_Exercise directions_: Begin at the line containing "Click Agregar Pagos button" and copy each line exactly through the end of the records, leaving out what comes before.

_Stored data entries_:
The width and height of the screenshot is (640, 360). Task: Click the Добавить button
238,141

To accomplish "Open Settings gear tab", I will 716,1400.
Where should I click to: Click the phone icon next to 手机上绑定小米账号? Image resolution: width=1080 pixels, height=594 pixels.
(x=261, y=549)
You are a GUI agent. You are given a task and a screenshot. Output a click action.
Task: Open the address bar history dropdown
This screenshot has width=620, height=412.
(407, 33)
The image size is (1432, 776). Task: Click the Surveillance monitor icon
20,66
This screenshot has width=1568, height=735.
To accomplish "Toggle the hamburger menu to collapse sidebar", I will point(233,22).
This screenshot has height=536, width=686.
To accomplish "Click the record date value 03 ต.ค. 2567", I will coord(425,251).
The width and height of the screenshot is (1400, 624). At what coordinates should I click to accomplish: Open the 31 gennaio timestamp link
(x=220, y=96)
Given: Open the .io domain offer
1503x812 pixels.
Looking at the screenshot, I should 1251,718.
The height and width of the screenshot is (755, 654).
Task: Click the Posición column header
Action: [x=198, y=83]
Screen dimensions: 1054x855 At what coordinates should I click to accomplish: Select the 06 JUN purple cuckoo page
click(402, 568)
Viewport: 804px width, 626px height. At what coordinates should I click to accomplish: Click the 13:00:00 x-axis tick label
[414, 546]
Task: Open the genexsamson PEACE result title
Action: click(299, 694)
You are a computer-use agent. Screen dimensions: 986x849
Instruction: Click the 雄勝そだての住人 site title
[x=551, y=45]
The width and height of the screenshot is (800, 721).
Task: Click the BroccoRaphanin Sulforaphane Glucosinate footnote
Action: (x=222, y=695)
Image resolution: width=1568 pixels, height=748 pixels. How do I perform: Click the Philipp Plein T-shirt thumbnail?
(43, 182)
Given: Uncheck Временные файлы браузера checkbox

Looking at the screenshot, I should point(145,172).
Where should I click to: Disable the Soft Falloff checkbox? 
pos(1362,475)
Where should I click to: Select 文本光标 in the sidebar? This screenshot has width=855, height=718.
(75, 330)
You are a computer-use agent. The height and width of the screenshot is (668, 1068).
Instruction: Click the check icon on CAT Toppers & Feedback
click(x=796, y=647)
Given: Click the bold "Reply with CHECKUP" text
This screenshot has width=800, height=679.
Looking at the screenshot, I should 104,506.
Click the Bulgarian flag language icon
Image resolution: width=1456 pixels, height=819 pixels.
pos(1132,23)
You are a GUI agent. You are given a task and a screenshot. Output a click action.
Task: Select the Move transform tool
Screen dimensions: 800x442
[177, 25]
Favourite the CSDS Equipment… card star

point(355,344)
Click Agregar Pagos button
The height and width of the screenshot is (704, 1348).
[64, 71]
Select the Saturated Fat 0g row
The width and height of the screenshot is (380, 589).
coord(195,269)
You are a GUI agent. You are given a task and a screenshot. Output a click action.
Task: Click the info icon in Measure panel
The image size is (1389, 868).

_Solution to the problem_:
Click Agregar Pagos button
The height and width of the screenshot is (704, 1348).
[64, 71]
Select the Saturated Fat 0g row
The width and height of the screenshot is (380, 589).
coord(195,269)
You are a GUI agent. You are given a task and a screenshot. Output a click action.
Task: Click the info icon in Measure panel
The image size is (1389, 868).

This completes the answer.